I've noticed the beginning of a trend in hobbyist/amateur programming language theory. There have been a number of recent programming languages that have extremely minimalistic semantics, to the point of being anemic. These languages typically define function types, product types, the unit type, perhaps natural numbers, and not much else. These languages are typically capable of universal computation, but executing programs in them directly would be comically slow, and so what they do is recognize special strings of code and replace them with implementations written in a faster meta-language. This pair of the recognized string of code and the efficient replacement is known as a "jet", or an "accelerator".
Some languages that do this:
- Urbit's Nock, which, other than the jet concept, I honestly think is either a strange art project or snake oil, so I won't discuss this further.
- Simplicity, a smart contract language for blockchain programming by Blockstream.
- David Barbour's Awelon, which is the most minimalistic of all three of these by only defining function types!

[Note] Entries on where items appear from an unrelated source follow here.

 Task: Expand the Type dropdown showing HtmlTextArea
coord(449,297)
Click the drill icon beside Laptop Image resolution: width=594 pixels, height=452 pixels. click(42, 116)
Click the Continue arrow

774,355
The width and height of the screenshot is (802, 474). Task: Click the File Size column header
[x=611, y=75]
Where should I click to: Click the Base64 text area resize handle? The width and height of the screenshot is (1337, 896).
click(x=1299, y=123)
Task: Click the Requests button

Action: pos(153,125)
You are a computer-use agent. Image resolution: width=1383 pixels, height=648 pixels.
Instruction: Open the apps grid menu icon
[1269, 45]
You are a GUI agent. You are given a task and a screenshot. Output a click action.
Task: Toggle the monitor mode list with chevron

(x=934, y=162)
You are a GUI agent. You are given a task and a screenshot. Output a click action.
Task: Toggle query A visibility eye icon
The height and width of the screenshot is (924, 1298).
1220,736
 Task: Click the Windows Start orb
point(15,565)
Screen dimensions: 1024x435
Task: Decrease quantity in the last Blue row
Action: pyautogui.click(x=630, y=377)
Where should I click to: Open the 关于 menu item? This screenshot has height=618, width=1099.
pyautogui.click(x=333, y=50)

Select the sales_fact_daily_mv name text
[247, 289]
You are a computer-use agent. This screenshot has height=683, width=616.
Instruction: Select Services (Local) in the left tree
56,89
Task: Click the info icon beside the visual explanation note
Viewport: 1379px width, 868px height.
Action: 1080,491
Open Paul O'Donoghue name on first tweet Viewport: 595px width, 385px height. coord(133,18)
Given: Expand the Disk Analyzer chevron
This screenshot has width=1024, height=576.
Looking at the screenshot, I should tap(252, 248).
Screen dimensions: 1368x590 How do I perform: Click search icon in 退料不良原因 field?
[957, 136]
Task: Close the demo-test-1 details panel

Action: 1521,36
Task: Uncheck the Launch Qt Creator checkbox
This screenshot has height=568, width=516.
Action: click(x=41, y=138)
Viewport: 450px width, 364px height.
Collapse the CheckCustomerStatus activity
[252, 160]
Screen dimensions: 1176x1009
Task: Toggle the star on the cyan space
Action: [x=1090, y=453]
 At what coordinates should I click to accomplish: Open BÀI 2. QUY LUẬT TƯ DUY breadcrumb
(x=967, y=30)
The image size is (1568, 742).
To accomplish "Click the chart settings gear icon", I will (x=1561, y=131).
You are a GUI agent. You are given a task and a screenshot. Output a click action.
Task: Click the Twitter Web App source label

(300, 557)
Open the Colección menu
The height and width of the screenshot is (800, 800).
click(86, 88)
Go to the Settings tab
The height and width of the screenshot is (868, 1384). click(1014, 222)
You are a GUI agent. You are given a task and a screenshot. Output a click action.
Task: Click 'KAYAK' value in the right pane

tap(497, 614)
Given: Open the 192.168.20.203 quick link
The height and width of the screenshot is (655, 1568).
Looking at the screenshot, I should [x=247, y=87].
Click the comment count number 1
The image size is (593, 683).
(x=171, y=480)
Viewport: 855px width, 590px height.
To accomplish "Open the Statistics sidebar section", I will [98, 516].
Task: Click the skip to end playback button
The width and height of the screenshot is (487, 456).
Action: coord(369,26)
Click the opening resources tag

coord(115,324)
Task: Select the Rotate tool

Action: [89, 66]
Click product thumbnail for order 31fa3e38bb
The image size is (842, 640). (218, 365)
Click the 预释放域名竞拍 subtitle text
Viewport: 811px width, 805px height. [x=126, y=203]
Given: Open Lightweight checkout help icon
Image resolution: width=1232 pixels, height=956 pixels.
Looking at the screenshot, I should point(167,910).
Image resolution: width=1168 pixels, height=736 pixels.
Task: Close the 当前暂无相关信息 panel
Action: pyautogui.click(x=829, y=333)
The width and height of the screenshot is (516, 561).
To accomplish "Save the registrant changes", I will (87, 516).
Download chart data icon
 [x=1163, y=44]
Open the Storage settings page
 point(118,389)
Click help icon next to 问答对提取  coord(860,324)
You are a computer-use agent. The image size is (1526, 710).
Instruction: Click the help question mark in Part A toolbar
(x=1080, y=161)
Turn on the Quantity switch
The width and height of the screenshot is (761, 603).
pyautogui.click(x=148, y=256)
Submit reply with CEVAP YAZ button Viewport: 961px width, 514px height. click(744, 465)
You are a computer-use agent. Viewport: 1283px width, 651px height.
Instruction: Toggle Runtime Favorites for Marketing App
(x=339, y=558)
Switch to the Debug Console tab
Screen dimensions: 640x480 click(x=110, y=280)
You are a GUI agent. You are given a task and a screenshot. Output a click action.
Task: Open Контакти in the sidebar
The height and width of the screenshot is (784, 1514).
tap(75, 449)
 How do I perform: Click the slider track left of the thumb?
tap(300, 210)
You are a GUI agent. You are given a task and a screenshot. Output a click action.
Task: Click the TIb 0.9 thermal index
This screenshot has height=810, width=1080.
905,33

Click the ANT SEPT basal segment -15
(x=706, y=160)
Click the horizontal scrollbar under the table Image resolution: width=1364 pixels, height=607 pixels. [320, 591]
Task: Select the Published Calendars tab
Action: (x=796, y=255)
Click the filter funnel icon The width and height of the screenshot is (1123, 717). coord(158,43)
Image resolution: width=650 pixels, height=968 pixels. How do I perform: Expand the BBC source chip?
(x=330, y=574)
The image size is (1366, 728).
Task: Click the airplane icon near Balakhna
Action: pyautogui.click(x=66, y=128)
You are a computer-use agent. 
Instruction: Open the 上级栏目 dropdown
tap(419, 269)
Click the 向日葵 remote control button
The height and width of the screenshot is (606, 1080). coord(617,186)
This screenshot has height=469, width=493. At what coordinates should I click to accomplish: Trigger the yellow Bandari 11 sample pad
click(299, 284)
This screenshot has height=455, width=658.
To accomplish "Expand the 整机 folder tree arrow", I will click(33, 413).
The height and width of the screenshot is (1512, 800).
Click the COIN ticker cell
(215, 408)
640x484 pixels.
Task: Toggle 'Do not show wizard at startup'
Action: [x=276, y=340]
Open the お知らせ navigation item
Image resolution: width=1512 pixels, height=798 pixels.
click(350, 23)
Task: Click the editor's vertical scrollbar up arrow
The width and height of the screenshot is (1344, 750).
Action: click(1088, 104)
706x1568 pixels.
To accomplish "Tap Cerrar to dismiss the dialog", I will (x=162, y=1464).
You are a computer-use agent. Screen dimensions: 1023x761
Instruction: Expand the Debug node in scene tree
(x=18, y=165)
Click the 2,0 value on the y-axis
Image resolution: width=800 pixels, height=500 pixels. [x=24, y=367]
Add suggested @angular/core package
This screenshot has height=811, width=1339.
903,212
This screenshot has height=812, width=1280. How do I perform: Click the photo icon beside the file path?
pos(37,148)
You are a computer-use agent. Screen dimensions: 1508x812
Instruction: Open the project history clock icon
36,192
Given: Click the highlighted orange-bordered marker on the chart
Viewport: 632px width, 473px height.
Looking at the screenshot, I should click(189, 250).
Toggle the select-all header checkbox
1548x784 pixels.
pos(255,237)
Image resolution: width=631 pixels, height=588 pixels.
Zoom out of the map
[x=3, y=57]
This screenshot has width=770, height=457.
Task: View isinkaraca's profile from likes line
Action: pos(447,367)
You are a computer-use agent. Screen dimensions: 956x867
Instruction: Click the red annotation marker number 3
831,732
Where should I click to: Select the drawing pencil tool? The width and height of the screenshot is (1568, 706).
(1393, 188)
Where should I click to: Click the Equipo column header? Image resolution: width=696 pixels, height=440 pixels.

My question is this: is this idea of "jets" or "accelerators" a serious approach to programming language implementation? There's an obvious question that comes to mind: how do you know the object language program and the meta-language program you've replaced it with are equivalent? Simplicity claims to have done a number of Coq proofs of equivalence, but I can't imagine that being sustainable given the difficulty of theorem proving and the small number of developers able to write such a proof. Urbit takes a rather cavalier attitude towards jet equivalence by advocating testing and simply treating the jet as the ground truth in the case of a conflict. And I know David posts here so I hope he will respond with Awelon's take on this matter.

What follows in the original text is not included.